Pocas, muy pocas vueltas como la primera del Estrella Damm N. A. Andalucía Masters firmada este jueves se le recuerdan a Jon Rahm en el European Tour, donde tiene unos registros tremendos. Hasta esta nueva edición de la cita de Valderrama el vizcaíno solo ha fallado dos cortes en 17 torneos regulares del circuito europeo jugados. 

El tercero será este viernes si no consigue revertir el +7 (78 golpes) registrado. Hercúlea tarea.

Hasta el más pintado tiene un mal día. Y el de Rahmbo fue de perros. Además en el campo menos indicado, más afilado incluso de lo que acostumbra por unas rachas de viento fuerte y cambiante que no daban margen de error. 

No cogió una calle hasta el 17 (salió por el 10); greenes, más bien pocos. Tres bogeys en los cuatro primeros marcaban lo que iba a ser la tónica de la vuelta. El público congregado en torno a su partido, que compartía con el canario Cabrera Bello y el inglés Fitzpatrick, fue incrementando conforme avanzaba la mañana, pero apenas se hacía notar. Tenía poco que echarse a la boca por ese lado.

Los vítores los acaparó Cabrera Bello, que sigue tocado por la varita tras su redentora victoria en Madrid la semana pasada. En el 11 llegó el primer birdie de una ronda muy ordenada. 

Añadiría otros tres a su tarjeta en el 14, el 1 y el 3, con un único bogey en el 15. 68 golpes pegándole muy bien a la bola y evitando prácticamente todos los lugares a los que uno no debe ir de Valderrama para -3. A uno del primer líder, el francés Guerrier con -4, y punta de lanza de la Armada, en la que también brillaron Larrazábal y Cañizares, al par.
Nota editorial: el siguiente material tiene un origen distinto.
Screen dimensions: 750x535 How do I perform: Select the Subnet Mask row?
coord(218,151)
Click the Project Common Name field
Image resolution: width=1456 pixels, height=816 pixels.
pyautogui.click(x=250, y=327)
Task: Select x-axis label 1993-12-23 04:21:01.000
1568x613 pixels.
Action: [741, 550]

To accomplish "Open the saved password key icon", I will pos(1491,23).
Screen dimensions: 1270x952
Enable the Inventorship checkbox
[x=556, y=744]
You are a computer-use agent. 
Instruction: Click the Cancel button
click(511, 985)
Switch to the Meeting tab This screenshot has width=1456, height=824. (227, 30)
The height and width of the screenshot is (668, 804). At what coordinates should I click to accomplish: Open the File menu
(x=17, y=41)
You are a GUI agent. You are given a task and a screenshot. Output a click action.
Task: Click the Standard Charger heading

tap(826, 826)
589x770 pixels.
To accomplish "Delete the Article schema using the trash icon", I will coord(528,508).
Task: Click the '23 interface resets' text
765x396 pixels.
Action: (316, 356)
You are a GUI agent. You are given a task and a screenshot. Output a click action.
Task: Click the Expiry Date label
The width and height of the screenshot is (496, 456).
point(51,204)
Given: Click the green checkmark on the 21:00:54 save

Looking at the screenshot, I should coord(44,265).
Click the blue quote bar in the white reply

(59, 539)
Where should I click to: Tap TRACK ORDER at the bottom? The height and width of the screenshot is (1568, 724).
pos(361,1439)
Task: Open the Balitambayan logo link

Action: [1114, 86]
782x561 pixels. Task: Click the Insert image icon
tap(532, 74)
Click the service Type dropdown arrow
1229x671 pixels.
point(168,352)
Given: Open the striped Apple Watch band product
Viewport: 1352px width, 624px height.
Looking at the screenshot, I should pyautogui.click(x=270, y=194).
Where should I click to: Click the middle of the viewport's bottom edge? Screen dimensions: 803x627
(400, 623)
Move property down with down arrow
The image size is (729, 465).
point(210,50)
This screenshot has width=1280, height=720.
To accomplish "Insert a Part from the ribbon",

Más azúcar, más dulce.

Rahm cruje en Valderrama

La buena marcha de su compatriota podría haber alimentado a Rahm, pero no fue así. El doble bogey en el 18, para +5, le condenó a unos segundos nueve hoyos de supervivencia. Su lenguaje corporal, algo apocado, ausente el ímpetu que bien canalizado le convierte en un golfista capaz de cualquier cosa, no invitaba a pensar en una remontada.

Pero Jon luchó la última mitad del recorrido, más aseado desde el tee, y salvó ocho pares. Con el bogey del séptimo la cuenta quedó en +7.

Por delante tendrá mucho trabajo este viernes (sale a las 14:00). Parece algo desfondado tras una temporada maratoniana, la de su paternidad, el primer major y las 17 semanas como número uno del mundo, una condición que puede verse amenazada seriamente si no juega el fin de semana. 

La buena noticia es que el que está en esta situación es alguien que tiene las herramientas para solucionarla.

Rahm no escurre el bulto: “La culpa es cien por cien mía. El campo es el que es”, aseguró tras firmar la tarjeta. Se ha metido en problemas, pero sabe cómo salir de ellos. Otros españoles como Elvira y Sebas García (+1), Quirós y Campillo (+2), y De la Riva y Tarrío (+3) superaron el día con mejores sensaciones. Anglés (+5), Fernández-Castaño (+6), Arnaus (+6) y Javier Ballesteros (+8) penaron como Rahm y también necesitarán un arrebato de magia en la segunda jornada.